Logically, the function of the assertion of inerrancy has been to express a double commitment: first, an advance commitment to receive as truth from God all that Scripture is found on inspection actually to teach; second, a methodological commitment to interpret Scripture according to the principle of harmony which we analyzed above. It thus represents not so much a lapse into rationalism as a bulwark against rationalism—namely, that kind of rationalism which throws overboard the principle of harmony.

What it expresses is not an irreligious interest in “proving the Bible” but a retention of reverence for the sacred text which some were irreverently expounding as if it were in places self-contradictory and false. To assert biblical inerrancy is not, however, to prejudge any questions about the literary genre, range, and content of particular biblical passages; these things must in every case be determined inductively and a posteriori, by grammatico-historical exegesis. The assertion, in other words, does not function as an exegetical short cut! Nor does it imply a blanket claim to have up one’s sleeve a convincing solution, here and now, of all puzzling biblical phenomena of detail, or an expectation of not having to leave any of these problems open as one advances in one’s earthly pilgrimage of Bible study. He who asserts inerrancy with understanding expects, rather, to have to live with such problems all his days, perhaps in quite acute form, simply because he will not settle for anything less than a convincing harmonization, and declines to cut any knots by saying flatly that the Bible errs.

Extent of Inerrancy

It has been proposed to limit the confession of inerrancy to biblical doctrine as distinct from biblical history, or, more precisely, to doctrinally significant facts as opposed to other facts. But this is impossible: by what method of enquiry could one hope to determine which biblical facts have no doctrinal significance? Also, the proposal is unsound: for as students of history-writing now recognize, all facts presented by historians are, willy-nilly, interpreted facts, and if that is so, then the doctrine of inspiration, which posits that man’s witness to God in the Bible is identical with God’s witness of himself, obliges us to assign to all facts reported in Scripture the status of God-interpreted facts. It is true that careful distinctions must be drawn between the form and the content of the biblical revelation (i.e., between concepts used for making an assertion and the assertion itself); also, between the varying strengths of human affirmation (absolute certainty, non-committal reporting of sources, voicing of hopes, guesses, provisional beliefs, etc.). But the sole purpose of these distinctions is to help us discern how much the writers are actually, in the logical sense, asserting, i.e., asking their readers to accept as true. When this has become clear, our part is to accept the assertions as not simply human, but divine instruction, guaranteed to us by the veracity of God.

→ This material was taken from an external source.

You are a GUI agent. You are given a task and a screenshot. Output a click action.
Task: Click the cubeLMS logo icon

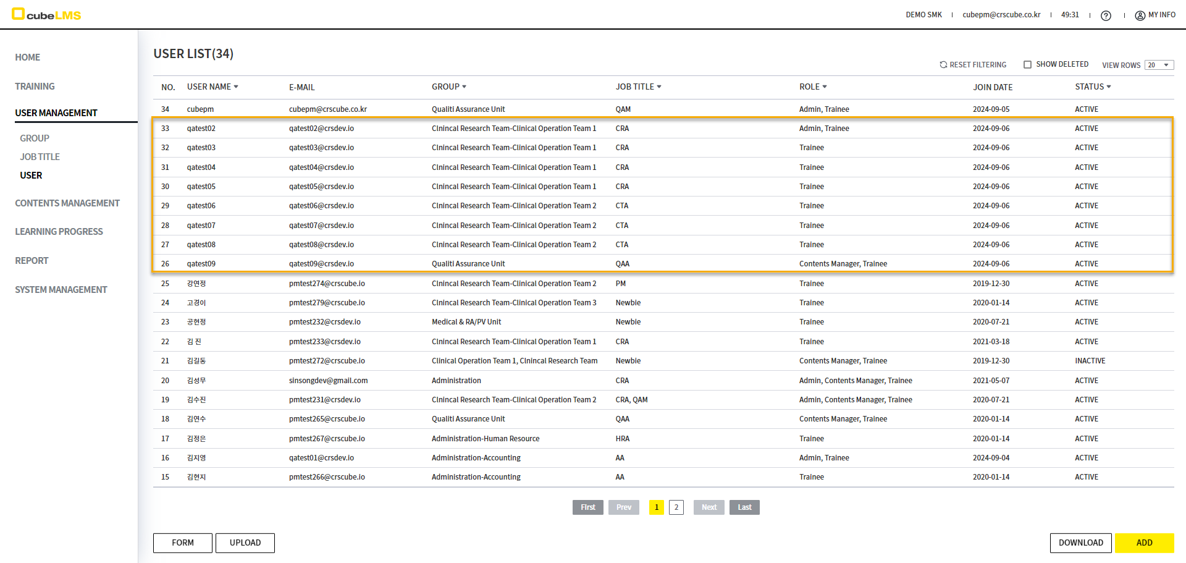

The Importance of Inerrancy

The significance of the confession of inerrancy in relation to the evangelical understanding of hermeneutics and biblical authority is now plain. By making explicit the identity of man’s witness to God and God’s witness to himself in the Bible, it undergirds the maxim that a harmonistic synthesis of the fruits of grammatico-historical exegesis is the sure and only way into God’s mind; and thus it establishes the further proposition, basic to sound theology in a fallen world, that if biblical teaching and my own thoughts clash, it is my thoughts that are wrong every time!

Furthermore, its insistence on the divine authority of all that the biblical writers assert safeguards, first, the identity of the Christ of faith with the Jesus of the gospels, the “Jesus of history,” and, second, the covenantal continuity and correspondence of God’s saving acts in history under both Testaments—the two foundation-principles apart from which the contents of the Bible cannot exert their due authority at any point. To the weaknesses of its hold on these principles the theological malaise of modern Protestantism is directly due. The fact is that inerrancy, as we have defined it, is not merely a truth, but an essential and fundamental truth. Surrender it, and neither the authority of the Bible nor the knowledge of Jesus Christ, and God’s grace in him, can remain intact.